Data listing =>
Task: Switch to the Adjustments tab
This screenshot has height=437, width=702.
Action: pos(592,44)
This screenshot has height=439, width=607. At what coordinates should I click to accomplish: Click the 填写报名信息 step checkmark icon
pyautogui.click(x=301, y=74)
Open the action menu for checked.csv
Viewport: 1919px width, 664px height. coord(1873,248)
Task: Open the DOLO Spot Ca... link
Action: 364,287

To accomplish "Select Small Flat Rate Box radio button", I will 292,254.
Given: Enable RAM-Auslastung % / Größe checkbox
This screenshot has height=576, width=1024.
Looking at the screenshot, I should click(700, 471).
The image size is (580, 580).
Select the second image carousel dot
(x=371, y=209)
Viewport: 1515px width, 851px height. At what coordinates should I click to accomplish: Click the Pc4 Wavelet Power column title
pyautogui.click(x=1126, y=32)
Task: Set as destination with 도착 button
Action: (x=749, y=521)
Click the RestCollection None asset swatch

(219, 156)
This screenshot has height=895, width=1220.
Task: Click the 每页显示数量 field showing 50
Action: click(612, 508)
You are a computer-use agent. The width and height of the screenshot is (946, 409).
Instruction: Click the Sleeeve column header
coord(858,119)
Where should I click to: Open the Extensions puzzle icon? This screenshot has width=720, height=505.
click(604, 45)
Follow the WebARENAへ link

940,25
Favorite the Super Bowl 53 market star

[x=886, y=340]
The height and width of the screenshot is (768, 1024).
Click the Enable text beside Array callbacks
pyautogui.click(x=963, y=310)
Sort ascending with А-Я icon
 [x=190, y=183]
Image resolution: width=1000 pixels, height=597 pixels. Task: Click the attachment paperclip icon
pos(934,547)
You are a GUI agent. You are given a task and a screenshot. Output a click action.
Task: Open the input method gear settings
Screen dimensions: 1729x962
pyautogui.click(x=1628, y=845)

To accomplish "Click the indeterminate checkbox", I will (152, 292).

What to do => Within the listing above, locate the line containing "You are a computer-use" and the line containing "The height and". Reproduce those two lines and all lines between them exactly, with nothing added.

Result of the exercise =>
You are a computer-use agent. The width and height of the screenshot is (946, 409).
Instruction: Click the Sleeeve column header
coord(858,119)
Where should I click to: Open the Extensions puzzle icon? This screenshot has width=720, height=505.
click(604, 45)
Follow the WebARENAへ link

940,25
Favorite the Super Bowl 53 market star

[x=886, y=340]
The height and width of the screenshot is (768, 1024).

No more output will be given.